O surgimento do Deepseek, ou Uma nova batalha que se avizinha

Quem não entende de informática ou não acompanha mercado financeiro deve ter passado batido, mas nesta semana um verdadeiro terremoto balançou as estruturas mundiais, a ponto de indicar inclusive mudanças na Guerra Fria 2.0 travada entre os Estados Unidos e a China. O terremoto atende pelo nome de “Deepseek” (“Busca Profunda”).

Até pouco tempo atrás, o reino da Inteligência Artificial era dominado pelos EUA. A Nvidia – uma empresa originalmente especialista em fabricar placas de vídeo e desenvolver jogos de videogame – tornou-se de maneira quase supersônica a empresa mais valiosa do mundo. Tudo porque os seus chips eram a principal componente da corrida da IA.

Segundo se pensava até a semana passada, nenhum outro país poderia competir com os americanos caso eles detivessem o monopólio dos chips responsáveis pelo processamento da Inteligência Artificial. Por isso mesmo, desde o governo Biden, foi proibida a exportação de chips inferiores a 3 nanômetros para a China. A idéia, por óbvio, era impedir que os chineses tivessem acesso a esse tipo de hardware e, com sua inesgotável capacidade de mão de obra, conseguissem mimetizar o produto a ponto de fabricar um chip igual para chamar de seu.

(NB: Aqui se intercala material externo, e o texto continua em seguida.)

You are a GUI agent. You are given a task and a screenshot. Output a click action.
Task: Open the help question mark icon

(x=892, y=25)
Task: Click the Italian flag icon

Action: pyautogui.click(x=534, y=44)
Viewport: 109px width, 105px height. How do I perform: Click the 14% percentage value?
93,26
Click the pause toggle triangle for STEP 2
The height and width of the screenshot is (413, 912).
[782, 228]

O problema, como agora se descobriu, é que os estadunidenses estavam lutando a guerra passada. Tal qual a secular briga entre IBM e Microsoft, o que estava desenhada era uma luta entre hardware (os chips da Nvidia) e o software (o programa Deepseek). E, assim como nos anos 80, a vitória foi a do software. O que o programa chinês demonstrou foi que é possível construir um sistema de Inteligência Artificial superior com equipamentos – ao menos em tese – de capacidade inferior. Tudo depende da forma com a qual a arquitetura do modelo foi desenhada.

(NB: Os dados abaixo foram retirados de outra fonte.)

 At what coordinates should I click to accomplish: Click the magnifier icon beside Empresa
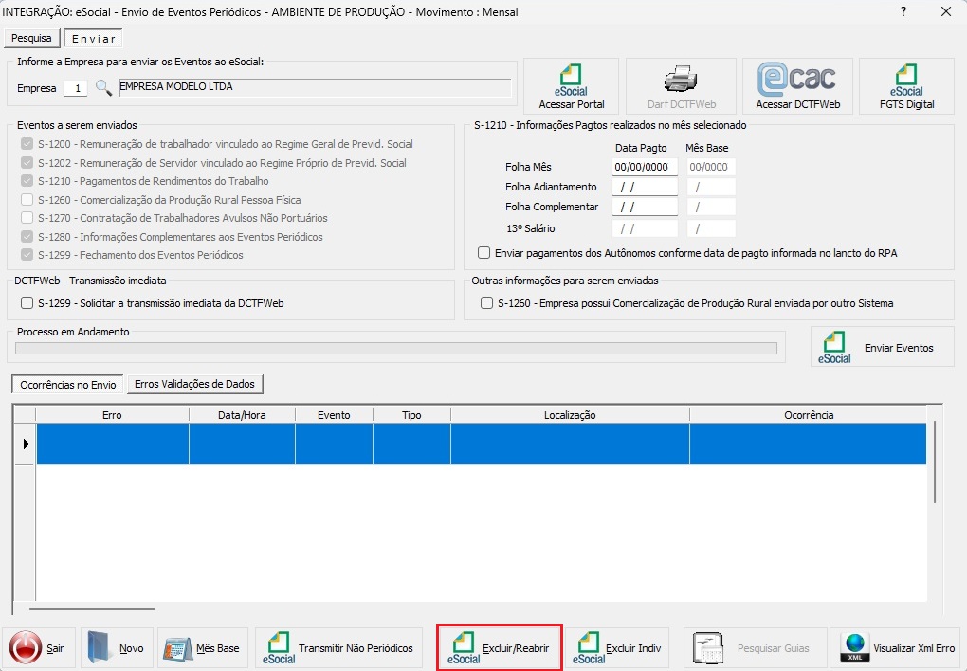pos(103,88)
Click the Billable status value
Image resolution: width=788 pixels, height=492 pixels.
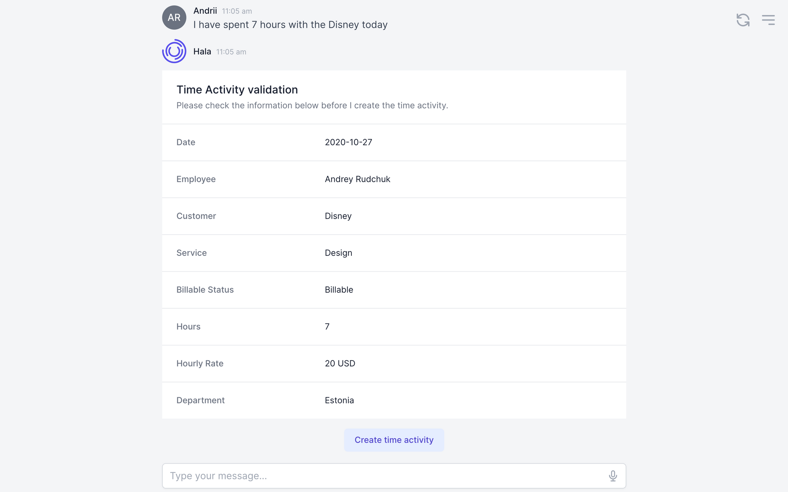[339, 290]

Apenas para se ter uma idéia da mudança de paradigma embutida na aparição do Deepseek, estima-se que ChatGPT, por exemplo, consumiu US$ 100 milhões de dólares e 16 mil chips especializados da Nvidia na sua “produção”. Já o Deepseek – que é gratuito, ao contrário do ChatGPT – consumiu menos de US$ 6 milhões e apenas 2 mil chips. Como se isso não bastasse, o desempenho apresentado pelo programa chinês tem se mostrado superior ao seu congênere norte-americano.

Não foi por acaso, portanto, que as ações da Nvidia despencaram na segunda-feira, fazendo desaparecer meio trilhão de dólares de investidores em apenas um pregão de bolsa de valores, naquela que é, até agora, a maior destruição de riqueza da história do capitalismo em um único dia. O “Sputnik moment” de segunda-feira abalou o mercado não apenas por demonstrar que modelos de alta performance podem ser desenvolvidos com recursos limitados, mas também por sugerir que a inovação nessa seara pode vir de regiões e empresas consideradas menos competitivas no cenário global.

Engana-se, porém, quem pensa que a coisa pára por aí. O principal objetivo da corrida pela IA não é econômico. É militar. Drones guiados por humanos “lutando” na Guerra da Ucrânia são apenas o começo. Os caças da próxima geração não serão pilotados por seres humanos, mas por máquinas. A guerra do futuro não será muito diferente daquela retratada em filmes como Exterminador do futuro. Serão máquinas contra máquinas. E, como de hábito, quem detiver mais base industrial vai ser a potência militar dominante. A China deu o primeiro tiro e saiu na frente.

Como reagirão os americanos?

Aguardemos as cenas dos próximos capítulos.